Written request: Copy the records verbatim, from the line containing "Image resolution: width=1200" through the line containing "Click LVMH row", inclusive.

Listing:
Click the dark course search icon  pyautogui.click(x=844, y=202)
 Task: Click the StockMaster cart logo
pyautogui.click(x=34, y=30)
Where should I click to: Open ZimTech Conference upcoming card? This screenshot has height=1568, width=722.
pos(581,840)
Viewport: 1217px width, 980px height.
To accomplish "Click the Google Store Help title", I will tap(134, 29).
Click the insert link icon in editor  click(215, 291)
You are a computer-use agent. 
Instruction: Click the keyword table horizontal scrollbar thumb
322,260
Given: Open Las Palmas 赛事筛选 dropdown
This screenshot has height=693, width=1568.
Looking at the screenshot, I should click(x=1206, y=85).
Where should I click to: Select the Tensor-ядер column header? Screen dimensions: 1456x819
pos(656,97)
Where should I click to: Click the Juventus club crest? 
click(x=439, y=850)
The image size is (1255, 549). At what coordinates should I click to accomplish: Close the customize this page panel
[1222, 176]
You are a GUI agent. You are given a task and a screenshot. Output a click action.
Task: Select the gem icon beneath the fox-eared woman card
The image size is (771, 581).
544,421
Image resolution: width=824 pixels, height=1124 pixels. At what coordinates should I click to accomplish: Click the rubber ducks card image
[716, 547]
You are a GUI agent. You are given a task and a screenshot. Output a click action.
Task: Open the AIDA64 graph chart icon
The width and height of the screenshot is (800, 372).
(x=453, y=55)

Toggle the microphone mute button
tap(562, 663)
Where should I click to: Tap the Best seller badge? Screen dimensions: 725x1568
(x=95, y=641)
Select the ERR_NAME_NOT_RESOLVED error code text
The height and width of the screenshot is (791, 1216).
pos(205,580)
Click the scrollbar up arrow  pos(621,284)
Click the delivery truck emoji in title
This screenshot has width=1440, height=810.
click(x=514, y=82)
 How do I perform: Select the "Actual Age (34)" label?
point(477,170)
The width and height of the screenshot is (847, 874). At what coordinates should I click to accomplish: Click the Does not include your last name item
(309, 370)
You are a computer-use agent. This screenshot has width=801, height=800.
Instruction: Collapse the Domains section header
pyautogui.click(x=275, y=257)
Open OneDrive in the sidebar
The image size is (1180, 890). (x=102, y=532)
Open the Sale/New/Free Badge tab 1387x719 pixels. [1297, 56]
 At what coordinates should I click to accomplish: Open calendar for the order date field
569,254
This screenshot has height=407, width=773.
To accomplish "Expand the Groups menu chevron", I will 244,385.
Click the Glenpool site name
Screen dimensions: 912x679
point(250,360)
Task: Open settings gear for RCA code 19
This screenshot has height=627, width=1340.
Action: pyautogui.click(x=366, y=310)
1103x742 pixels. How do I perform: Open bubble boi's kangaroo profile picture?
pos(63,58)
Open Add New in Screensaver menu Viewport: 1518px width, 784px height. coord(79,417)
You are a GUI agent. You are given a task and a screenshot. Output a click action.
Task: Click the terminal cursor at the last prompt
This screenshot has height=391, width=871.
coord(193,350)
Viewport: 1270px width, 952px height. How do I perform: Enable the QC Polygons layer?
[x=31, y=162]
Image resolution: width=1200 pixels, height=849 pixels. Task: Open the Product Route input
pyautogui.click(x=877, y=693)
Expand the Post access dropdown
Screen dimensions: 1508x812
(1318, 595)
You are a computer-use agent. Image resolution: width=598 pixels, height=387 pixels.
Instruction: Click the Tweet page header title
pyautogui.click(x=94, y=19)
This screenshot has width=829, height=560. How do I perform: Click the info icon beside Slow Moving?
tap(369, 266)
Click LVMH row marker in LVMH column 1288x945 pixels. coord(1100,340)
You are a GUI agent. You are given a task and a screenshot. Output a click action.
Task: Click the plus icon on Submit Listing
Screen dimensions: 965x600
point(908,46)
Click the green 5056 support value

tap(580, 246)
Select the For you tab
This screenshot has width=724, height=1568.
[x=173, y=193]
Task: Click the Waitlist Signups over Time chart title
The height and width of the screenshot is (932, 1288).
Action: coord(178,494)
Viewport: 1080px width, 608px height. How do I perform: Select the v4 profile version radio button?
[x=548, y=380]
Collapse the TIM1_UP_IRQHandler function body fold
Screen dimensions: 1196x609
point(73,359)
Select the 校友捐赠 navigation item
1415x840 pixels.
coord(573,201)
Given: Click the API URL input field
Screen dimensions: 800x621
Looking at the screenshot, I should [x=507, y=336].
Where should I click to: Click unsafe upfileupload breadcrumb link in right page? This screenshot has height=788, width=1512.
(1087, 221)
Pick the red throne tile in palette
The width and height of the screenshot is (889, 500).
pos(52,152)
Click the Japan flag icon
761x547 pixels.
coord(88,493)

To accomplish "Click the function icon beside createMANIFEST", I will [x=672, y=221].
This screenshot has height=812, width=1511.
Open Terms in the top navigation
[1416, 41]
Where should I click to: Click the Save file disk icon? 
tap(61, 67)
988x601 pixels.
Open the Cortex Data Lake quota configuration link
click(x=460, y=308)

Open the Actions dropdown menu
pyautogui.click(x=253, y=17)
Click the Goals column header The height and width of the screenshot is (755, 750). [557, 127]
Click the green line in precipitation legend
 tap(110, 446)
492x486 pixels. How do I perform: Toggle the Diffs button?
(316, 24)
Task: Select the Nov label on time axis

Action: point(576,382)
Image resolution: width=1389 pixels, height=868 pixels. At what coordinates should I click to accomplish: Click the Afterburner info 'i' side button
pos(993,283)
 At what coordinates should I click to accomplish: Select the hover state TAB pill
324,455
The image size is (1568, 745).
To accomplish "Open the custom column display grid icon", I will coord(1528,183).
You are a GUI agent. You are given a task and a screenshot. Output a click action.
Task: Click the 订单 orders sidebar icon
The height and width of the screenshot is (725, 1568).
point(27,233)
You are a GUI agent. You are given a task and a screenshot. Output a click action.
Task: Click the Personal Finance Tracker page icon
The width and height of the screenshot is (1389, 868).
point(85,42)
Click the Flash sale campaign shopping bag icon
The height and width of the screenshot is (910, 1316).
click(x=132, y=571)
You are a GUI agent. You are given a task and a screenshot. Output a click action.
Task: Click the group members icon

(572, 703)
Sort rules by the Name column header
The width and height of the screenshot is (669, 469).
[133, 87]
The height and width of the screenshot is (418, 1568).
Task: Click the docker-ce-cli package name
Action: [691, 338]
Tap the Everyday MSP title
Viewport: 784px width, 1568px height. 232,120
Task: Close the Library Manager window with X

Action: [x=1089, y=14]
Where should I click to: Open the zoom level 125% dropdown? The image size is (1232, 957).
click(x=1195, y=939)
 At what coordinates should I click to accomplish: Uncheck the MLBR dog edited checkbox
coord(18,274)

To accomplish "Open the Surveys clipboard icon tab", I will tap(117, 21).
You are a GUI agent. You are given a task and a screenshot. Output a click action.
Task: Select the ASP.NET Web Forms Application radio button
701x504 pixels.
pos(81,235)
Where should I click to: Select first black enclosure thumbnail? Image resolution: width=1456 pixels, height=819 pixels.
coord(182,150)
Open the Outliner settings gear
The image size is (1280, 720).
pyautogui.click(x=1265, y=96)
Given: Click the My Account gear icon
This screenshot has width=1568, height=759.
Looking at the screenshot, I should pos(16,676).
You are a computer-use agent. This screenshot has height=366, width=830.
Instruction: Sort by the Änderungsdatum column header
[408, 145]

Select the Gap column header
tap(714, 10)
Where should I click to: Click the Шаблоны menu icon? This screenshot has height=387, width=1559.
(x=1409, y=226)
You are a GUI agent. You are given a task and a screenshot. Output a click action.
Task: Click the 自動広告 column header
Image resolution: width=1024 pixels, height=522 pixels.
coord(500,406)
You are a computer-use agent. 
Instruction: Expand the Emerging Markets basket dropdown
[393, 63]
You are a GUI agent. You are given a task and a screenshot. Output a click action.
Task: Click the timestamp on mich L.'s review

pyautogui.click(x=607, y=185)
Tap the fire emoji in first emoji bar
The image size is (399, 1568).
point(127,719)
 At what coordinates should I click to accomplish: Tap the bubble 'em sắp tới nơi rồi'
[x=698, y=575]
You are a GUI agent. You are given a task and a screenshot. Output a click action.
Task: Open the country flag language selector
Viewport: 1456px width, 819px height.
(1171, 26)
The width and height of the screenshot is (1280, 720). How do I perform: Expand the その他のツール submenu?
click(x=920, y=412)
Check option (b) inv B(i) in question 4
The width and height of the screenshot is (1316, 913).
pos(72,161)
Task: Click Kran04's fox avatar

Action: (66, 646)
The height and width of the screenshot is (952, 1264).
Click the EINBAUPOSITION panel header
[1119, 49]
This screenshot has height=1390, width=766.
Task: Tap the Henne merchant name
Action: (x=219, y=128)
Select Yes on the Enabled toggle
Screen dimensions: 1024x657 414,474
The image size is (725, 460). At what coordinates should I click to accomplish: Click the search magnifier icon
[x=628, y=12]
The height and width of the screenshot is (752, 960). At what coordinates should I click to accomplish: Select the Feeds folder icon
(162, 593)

Written answer:
Image resolution: width=1200 pixels, height=849 pixels. Task: Open the Product Route input
pyautogui.click(x=877, y=693)
Expand the Post access dropdown
Screen dimensions: 1508x812
(1318, 595)
You are a computer-use agent. Image resolution: width=598 pixels, height=387 pixels.
Instruction: Click the Tweet page header title
pyautogui.click(x=94, y=19)
This screenshot has width=829, height=560. How do I perform: Click the info icon beside Slow Moving?
tap(369, 266)
Click LVMH row marker in LVMH column 1288x945 pixels. coord(1100,340)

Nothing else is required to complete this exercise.